* **Exercise directions**
Please count how many of the rows below contain the string "viewpoint", treating uppercase and lowercase as different. Reply with the number alone.

(Data for locating words and elements)
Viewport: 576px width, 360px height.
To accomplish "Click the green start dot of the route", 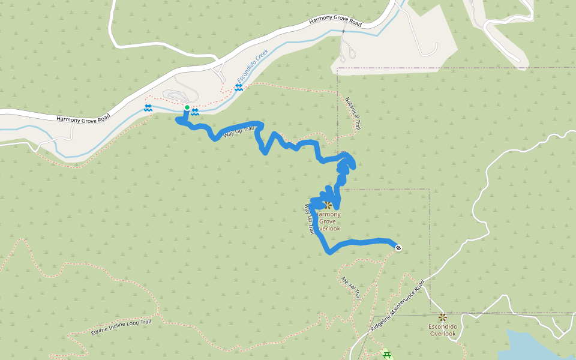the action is pyautogui.click(x=187, y=108).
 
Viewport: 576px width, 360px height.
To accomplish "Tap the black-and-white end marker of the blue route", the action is pyautogui.click(x=398, y=247).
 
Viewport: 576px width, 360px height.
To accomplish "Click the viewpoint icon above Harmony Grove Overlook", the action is pyautogui.click(x=328, y=205).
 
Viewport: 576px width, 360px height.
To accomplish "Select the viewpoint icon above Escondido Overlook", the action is pyautogui.click(x=442, y=317).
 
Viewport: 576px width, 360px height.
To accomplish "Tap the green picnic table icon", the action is pyautogui.click(x=386, y=355).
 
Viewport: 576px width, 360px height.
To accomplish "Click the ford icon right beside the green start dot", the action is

* **Output below**
2